## [Work required]
Repeat exactly the line that contains "Viewport: 358px width, 246px height." and every line below it to the end of the material, omitting all others.

## [Record set]

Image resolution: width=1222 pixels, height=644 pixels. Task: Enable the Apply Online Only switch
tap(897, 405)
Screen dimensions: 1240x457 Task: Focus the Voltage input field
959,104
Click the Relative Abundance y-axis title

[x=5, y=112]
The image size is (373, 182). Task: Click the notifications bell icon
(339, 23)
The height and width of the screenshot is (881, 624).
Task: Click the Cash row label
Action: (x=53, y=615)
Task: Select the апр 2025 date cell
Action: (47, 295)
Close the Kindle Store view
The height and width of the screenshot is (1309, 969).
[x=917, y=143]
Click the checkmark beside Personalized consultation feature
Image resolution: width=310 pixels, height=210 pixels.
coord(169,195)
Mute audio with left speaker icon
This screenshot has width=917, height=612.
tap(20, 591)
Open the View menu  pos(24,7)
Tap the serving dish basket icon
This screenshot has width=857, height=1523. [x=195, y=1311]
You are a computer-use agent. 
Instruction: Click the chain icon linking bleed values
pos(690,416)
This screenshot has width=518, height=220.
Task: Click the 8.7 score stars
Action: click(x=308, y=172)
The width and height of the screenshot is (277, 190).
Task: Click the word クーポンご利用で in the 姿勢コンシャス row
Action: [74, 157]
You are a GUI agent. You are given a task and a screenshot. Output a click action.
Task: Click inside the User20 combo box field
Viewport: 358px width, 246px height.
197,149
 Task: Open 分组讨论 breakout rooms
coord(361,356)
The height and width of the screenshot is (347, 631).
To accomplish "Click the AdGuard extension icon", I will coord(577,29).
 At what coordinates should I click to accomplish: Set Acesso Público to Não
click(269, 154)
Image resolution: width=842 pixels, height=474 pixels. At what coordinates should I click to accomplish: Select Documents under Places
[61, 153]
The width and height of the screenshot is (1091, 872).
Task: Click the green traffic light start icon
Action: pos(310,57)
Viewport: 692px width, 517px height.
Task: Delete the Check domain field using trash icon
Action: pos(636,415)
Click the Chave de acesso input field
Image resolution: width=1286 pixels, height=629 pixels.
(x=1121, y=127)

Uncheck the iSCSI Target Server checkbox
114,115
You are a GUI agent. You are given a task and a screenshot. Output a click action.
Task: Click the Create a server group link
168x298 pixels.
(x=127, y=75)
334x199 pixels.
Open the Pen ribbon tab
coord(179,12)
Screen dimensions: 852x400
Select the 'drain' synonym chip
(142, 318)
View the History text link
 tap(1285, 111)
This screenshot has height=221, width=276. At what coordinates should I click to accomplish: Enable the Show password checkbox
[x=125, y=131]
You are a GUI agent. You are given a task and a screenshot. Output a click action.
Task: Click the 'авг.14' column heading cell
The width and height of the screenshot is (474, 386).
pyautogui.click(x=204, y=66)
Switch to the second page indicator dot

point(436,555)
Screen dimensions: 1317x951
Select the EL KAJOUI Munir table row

## [Task answer]
Viewport: 358px width, 246px height.
197,149
 Task: Open 分组讨论 breakout rooms
coord(361,356)
The height and width of the screenshot is (347, 631).
To accomplish "Click the AdGuard extension icon", I will coord(577,29).
 At what coordinates should I click to accomplish: Set Acesso Público to Não
click(269, 154)
Image resolution: width=842 pixels, height=474 pixels. At what coordinates should I click to accomplish: Select Documents under Places
[61, 153]
The width and height of the screenshot is (1091, 872).
Task: Click the green traffic light start icon
Action: pos(310,57)
Viewport: 692px width, 517px height.
Task: Delete the Check domain field using trash icon
Action: pos(636,415)
Click the Chave de acesso input field
Image resolution: width=1286 pixels, height=629 pixels.
(x=1121, y=127)

Uncheck the iSCSI Target Server checkbox
114,115
You are a GUI agent. You are given a task and a screenshot. Output a click action.
Task: Click the Create a server group link
168x298 pixels.
(x=127, y=75)
334x199 pixels.
Open the Pen ribbon tab
coord(179,12)
Screen dimensions: 852x400
Select the 'drain' synonym chip
(142, 318)
View the History text link
 tap(1285, 111)
This screenshot has height=221, width=276. At what coordinates should I click to accomplish: Enable the Show password checkbox
[x=125, y=131]
You are a GUI agent. You are given a task and a screenshot. Output a click action.
Task: Click the 'авг.14' column heading cell
The width and height of the screenshot is (474, 386).
pyautogui.click(x=204, y=66)
Switch to the second page indicator dot

point(436,555)
Screen dimensions: 1317x951
Select the EL KAJOUI Munir table row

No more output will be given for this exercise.